WHAT YOU WILL DO. Give the lines below again exactly, starting with the line that holds "Find Road Service (654, 2239)" and going on through the line that holds "Private (1041, 1010)".

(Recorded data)
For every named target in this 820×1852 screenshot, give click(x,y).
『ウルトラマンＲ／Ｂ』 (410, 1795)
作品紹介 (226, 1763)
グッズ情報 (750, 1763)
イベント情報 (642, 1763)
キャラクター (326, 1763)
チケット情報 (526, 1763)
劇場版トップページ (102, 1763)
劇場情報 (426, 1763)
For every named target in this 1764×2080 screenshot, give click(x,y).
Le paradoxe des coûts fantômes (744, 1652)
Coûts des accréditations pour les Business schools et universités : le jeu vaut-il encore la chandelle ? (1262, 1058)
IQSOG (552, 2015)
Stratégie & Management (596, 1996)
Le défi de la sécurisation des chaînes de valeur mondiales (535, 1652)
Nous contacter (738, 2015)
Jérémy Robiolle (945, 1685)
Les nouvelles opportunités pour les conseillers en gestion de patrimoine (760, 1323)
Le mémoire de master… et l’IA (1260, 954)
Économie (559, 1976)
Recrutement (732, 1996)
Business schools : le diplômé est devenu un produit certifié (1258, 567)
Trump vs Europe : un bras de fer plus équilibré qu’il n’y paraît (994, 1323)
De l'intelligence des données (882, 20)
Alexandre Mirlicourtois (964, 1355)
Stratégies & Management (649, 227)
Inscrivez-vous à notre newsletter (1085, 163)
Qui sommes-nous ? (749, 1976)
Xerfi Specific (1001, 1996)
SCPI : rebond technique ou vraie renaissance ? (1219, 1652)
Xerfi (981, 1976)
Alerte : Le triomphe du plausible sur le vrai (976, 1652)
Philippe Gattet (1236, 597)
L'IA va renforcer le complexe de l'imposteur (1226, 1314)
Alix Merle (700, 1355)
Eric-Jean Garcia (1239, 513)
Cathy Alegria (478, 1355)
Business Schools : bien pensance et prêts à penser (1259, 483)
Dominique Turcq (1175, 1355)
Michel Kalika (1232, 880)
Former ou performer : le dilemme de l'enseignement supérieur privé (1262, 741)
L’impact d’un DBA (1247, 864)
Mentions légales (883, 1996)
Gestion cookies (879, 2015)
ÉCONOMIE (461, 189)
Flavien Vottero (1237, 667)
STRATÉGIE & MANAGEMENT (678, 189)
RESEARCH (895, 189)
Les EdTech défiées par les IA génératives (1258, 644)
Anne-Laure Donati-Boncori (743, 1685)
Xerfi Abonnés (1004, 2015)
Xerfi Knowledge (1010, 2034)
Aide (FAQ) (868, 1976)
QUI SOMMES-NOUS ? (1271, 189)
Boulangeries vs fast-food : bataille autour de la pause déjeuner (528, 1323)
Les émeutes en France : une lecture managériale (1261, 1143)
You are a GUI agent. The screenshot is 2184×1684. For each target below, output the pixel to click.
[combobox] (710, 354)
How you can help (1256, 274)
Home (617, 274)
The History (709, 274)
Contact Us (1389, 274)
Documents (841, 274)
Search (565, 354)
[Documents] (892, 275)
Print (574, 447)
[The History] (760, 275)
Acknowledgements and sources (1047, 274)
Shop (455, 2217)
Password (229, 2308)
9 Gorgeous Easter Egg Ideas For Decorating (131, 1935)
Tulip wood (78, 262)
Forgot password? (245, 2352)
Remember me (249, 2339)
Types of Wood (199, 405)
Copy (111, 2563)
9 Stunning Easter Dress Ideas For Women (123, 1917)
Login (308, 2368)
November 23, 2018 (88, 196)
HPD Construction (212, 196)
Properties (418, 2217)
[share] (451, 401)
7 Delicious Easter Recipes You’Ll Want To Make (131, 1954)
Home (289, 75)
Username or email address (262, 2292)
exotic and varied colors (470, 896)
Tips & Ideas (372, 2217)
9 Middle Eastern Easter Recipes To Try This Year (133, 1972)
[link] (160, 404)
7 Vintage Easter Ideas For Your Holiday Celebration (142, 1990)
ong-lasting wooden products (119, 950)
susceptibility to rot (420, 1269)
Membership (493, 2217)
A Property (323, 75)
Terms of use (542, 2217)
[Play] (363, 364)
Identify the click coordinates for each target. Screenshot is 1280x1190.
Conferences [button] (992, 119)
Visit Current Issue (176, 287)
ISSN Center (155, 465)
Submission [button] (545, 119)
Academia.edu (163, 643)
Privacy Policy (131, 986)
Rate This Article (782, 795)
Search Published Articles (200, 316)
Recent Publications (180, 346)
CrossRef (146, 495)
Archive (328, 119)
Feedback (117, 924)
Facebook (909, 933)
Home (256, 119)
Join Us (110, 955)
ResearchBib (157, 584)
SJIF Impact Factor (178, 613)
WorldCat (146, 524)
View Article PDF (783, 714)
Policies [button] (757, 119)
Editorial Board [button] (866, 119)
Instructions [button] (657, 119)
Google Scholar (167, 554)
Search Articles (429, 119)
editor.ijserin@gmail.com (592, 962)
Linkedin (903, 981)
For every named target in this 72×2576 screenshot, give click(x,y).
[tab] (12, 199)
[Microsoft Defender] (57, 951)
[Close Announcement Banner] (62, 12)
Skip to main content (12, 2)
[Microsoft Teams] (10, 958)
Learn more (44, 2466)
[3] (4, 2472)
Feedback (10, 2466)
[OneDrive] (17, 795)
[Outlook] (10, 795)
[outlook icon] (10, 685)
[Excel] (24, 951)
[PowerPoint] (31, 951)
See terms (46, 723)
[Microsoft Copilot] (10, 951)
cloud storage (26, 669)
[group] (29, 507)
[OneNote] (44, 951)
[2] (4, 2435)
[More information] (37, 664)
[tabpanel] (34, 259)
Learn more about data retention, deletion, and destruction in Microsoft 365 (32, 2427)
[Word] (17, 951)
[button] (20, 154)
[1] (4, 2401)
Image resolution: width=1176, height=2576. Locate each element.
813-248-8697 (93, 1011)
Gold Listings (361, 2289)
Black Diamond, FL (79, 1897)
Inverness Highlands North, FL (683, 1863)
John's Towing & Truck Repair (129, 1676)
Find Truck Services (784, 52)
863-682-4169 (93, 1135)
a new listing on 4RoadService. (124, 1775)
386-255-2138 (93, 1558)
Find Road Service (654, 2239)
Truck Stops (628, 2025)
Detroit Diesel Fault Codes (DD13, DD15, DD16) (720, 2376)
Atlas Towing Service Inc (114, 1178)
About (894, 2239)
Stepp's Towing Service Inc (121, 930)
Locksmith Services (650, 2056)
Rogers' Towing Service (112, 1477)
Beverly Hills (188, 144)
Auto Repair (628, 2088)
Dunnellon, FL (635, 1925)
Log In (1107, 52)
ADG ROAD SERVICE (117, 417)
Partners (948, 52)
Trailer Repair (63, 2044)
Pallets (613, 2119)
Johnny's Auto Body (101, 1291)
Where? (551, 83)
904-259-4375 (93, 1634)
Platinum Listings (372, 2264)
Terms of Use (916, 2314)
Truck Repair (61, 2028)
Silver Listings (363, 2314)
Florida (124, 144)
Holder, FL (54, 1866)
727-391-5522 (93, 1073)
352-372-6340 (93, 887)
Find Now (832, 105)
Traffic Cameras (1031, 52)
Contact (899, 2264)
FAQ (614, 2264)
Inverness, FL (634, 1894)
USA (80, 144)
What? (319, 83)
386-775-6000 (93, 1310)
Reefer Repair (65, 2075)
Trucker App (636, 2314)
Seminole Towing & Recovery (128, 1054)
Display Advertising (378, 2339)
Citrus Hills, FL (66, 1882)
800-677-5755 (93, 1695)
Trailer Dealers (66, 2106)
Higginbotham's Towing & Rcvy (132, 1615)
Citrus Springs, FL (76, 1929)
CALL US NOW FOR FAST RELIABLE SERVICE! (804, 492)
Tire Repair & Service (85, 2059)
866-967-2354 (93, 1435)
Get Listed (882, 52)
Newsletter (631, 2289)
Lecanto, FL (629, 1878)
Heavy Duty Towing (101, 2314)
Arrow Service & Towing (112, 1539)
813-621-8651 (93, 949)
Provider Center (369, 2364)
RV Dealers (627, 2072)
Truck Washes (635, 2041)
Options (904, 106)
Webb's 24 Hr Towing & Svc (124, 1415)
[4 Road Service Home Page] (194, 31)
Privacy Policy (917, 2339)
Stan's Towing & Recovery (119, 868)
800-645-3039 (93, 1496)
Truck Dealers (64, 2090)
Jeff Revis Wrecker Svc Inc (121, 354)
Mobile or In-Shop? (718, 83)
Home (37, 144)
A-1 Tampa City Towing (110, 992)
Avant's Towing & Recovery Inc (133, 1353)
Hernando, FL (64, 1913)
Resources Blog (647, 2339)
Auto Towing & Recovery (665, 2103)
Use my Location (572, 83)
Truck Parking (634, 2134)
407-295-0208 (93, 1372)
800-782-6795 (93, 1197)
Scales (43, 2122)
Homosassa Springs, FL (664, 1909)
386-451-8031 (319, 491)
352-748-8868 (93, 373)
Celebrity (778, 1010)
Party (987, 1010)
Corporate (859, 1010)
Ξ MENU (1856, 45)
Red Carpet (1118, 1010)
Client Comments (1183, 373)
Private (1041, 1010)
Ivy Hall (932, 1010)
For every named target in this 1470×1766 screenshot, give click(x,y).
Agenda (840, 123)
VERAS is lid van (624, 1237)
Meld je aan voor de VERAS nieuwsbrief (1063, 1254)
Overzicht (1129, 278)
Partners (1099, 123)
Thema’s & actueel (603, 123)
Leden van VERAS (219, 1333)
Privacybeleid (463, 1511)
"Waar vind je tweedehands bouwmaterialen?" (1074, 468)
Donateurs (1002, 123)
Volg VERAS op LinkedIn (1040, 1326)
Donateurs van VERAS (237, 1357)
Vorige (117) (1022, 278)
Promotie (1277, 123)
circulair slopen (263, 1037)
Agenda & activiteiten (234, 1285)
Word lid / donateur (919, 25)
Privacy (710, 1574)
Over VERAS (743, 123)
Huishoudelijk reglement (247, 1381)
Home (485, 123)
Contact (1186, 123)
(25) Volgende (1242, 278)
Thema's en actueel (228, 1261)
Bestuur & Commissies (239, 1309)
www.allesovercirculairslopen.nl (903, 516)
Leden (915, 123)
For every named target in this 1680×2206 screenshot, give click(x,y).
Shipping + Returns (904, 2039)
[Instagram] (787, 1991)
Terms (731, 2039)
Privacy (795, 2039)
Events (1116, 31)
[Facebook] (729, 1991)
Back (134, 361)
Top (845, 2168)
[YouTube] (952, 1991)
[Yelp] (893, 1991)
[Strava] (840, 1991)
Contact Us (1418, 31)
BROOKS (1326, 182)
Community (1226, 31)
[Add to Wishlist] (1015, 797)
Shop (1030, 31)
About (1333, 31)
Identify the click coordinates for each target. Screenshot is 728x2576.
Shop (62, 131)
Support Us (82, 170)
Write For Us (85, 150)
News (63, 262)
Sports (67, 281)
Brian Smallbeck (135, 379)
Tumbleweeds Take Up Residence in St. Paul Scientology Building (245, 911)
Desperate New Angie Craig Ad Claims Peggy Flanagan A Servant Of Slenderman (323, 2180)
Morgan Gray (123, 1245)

RESULT FOR THIS EXERCISE.
Find Road Service (654, 2239)
Truck Stops (628, 2025)
Detroit Diesel Fault Codes (DD13, DD15, DD16) (720, 2376)
Atlas Towing Service Inc (114, 1178)
About (894, 2239)
Stepp's Towing Service Inc (121, 930)
Locksmith Services (650, 2056)
Rogers' Towing Service (112, 1477)
Beverly Hills (188, 144)
Auto Repair (628, 2088)
Dunnellon, FL (635, 1925)
Log In (1107, 52)
ADG ROAD SERVICE (117, 417)
Partners (948, 52)
Trailer Repair (63, 2044)
Pallets (613, 2119)
Johnny's Auto Body (101, 1291)
Where? (551, 83)
904-259-4375 (93, 1634)
Platinum Listings (372, 2264)
Terms of Use (916, 2314)
Truck Repair (61, 2028)
Silver Listings (363, 2314)
Florida (124, 144)
Holder, FL (54, 1866)
727-391-5522 (93, 1073)
352-372-6340 (93, 887)
Find Now (832, 105)
Traffic Cameras (1031, 52)
Contact (899, 2264)
FAQ (614, 2264)
Inverness, FL (634, 1894)
USA (80, 144)
What? (319, 83)
386-775-6000 (93, 1310)
Reefer Repair (65, 2075)
Trucker App (636, 2314)
Seminole Towing & Recovery (128, 1054)
Display Advertising (378, 2339)
Citrus Hills, FL (66, 1882)
800-677-5755 (93, 1695)
Trailer Dealers (66, 2106)
Higginbotham's Towing & Rcvy (132, 1615)
Citrus Springs, FL (76, 1929)
CALL US NOW FOR FAST RELIABLE SERVICE! (804, 492)
Tire Repair & Service (85, 2059)
866-967-2354 (93, 1435)
Get Listed (882, 52)
Newsletter (631, 2289)
Lecanto, FL (629, 1878)
Heavy Duty Towing (101, 2314)
Arrow Service & Towing (112, 1539)
813-621-8651 (93, 949)
Provider Center (369, 2364)
RV Dealers (627, 2072)
Truck Washes (635, 2041)
Options (904, 106)
Webb's 24 Hr Towing & Svc (124, 1415)
[4 Road Service Home Page] (194, 31)
Privacy Policy (917, 2339)
Stan's Towing & Recovery (119, 868)
800-645-3039 (93, 1496)
Truck Dealers (64, 2090)
Jeff Revis Wrecker Svc Inc (121, 354)
Mobile or In-Shop? (718, 83)
Home (37, 144)
A-1 Tampa City Towing (110, 992)
Avant's Towing & Recovery Inc (133, 1353)
Hernando, FL (64, 1913)
Resources Blog (647, 2339)
Auto Towing & Recovery (665, 2103)
Use my Location (572, 83)
Truck Parking (634, 2134)
407-295-0208 (93, 1372)
800-782-6795 (93, 1197)
Scales (43, 2122)
Homosassa Springs, FL (664, 1909)
386-451-8031 (319, 491)
352-748-8868 (93, 373)
Celebrity (778, 1010)
Party (987, 1010)
Corporate (859, 1010)
Ξ MENU (1856, 45)
Red Carpet (1118, 1010)
Client Comments (1183, 373)
Private (1041, 1010)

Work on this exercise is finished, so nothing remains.